Nutanix has announced some major new capabilities in its HCI software, delivering up to 50% faster performance, native virtual networking to simplify multicloud deployments, end-to-end security monitoring to support a Zero-Trust strategy, and expanded automation and budgeting capabilities for cloud resources.
Nutanix has advanced its HCI architecture to exploit the latest in storage technologies, including NVMe based SSDs and Intel Optane SSDs.
The resulting lower latency will deliver up to 50% faster performance for I/O intensive workloads, such as large databases and large-scale healthcare applications. The advancements also improve VM density to lower the overall total cost of ownership (TCO) for all applications.
The company’s new Blockstore technology self-manages storage with significantly greater efficiency than traditional file systems.
In addition, Nutanix HCI software adds support for Storage Performance Development Kit (SPDK), currently available to customers as a technology preview, an open source library developed by Intel that enables applications to access NVMe capacity directly, avoiding any operating system or kernel-level overhead to drive even faster workload performance.
Together, Blockstore and SPDK reinforce the benefits of Nutanix’s software-defined architecture, enabling continuous advancements in both performance and resiliency.
The company has also announced Flow Security Central, a centralised SaaS-based management plane delivering compliance monitoring, network visibility, and security operations across both Nutanix-powered private clouds and public cloud environments.
Central provides customers with a hub for their security operations so they can easily assess the overall security posture of their Nutanix deployments, generate detailed recommendations to bring environments into compliance, and provide the network visibility and context needed to secure cloud networks and applications.

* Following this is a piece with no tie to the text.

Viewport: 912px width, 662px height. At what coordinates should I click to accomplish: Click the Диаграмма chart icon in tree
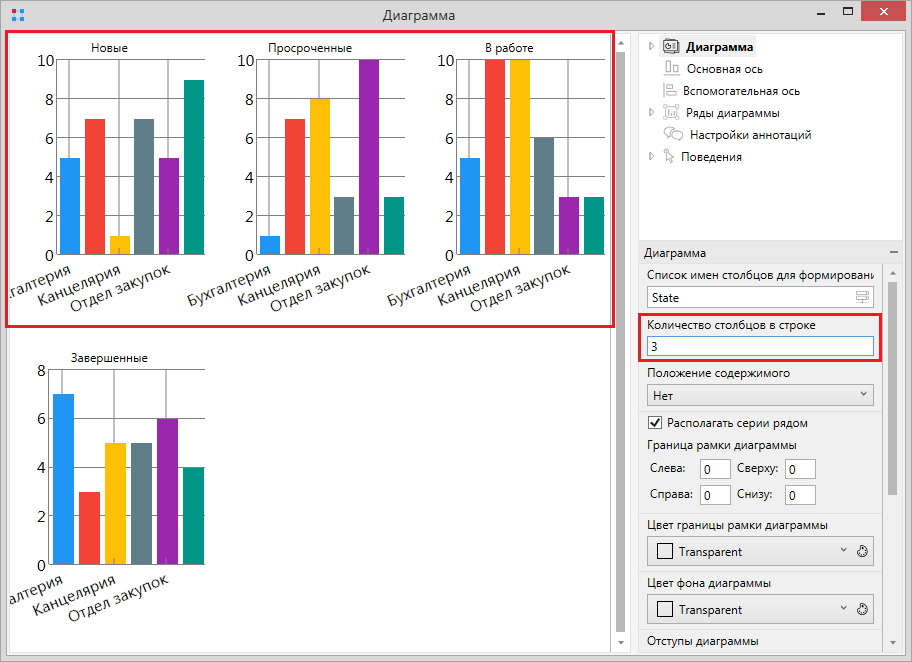coord(671,47)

In addition to Security Central, Nutanix also announced new security capabilities, currently under development, to help customers strengthen their Zero-Trust strategy.
These include extensions to Nutanix’s native key manager and data encryption to deliver a simplified and secure environment for edge and ROBO deployments; AHV support for Microsoft’s Virtualisation-based Security (VBS) and Credential Guard that helps protect Windows VDI desktops against sophisticated memory attacks.

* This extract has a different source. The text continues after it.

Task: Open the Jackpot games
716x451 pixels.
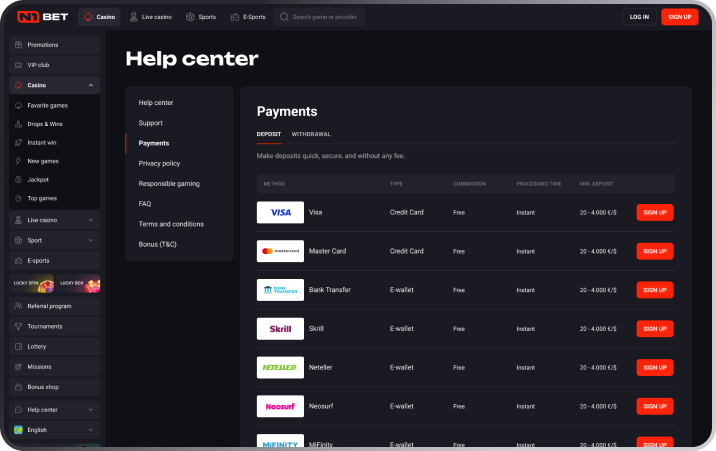Action: (x=38, y=179)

Lastly, the company announced new security certifications, including updated FIPS 140-2 certificates, the government’s acceptance of all Common Criteria evaluation work, as well as the completion of testing for a listing on the DoDIN Approved Products List (APL).

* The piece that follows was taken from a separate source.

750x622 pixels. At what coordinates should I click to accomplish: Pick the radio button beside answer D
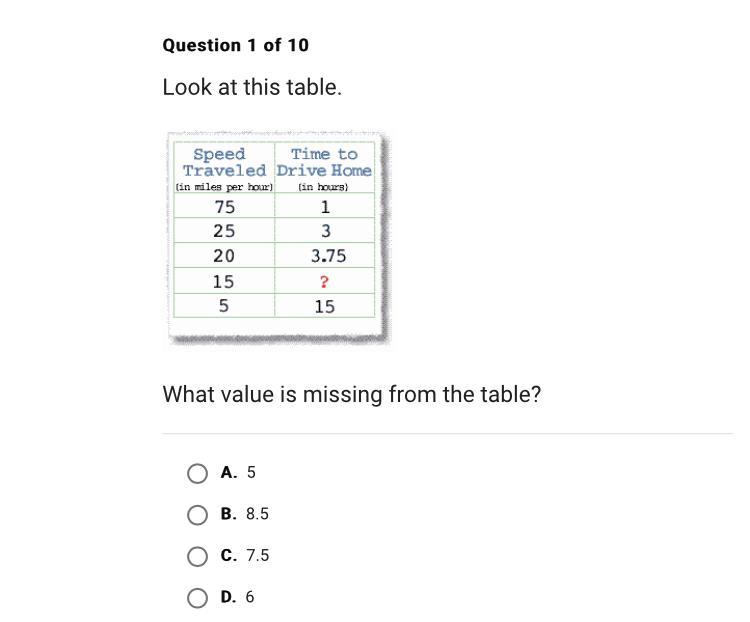point(198,598)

Meanwhile, new virtual networking capabilities in Nutanix Flow are under development. Based on VPC (virtual private cloud) constructs used by major public cloud providers, Flow Networking will simplify the tasks of creating, isolating, and managing software-defined networks that connect applications running in private data centres and in public cloud environments, significantly simplifying networking for hybrid and multicloud deployments.
Integrated with the company’s AHV virtualization, it will provide customers with expanded options to connect their multiple clouds, incorporate advanced networking features, and support DevOps teams through agile networking that facilitates rapid and automated provisioning of new applications into multiple environments.
Nutanix also announced enhanced infrastructure operations management to better serve IT teams and application developers.
Prism Ultimate, a new edition to Prism, adds advanced application insights and automation for troubleshooting application-related infrastructure bottlenecks. It also offers visibility of cloud IT resource consumption for targeted IT cost reductions and more accurate budgeting.
Additionally, Nutanix Prism can monitor non-Nutanix environments, including popular virtualization stacks, giving Nutanix customers a single pane of glass for their entire infrastructure, including legacy infrastructure environments.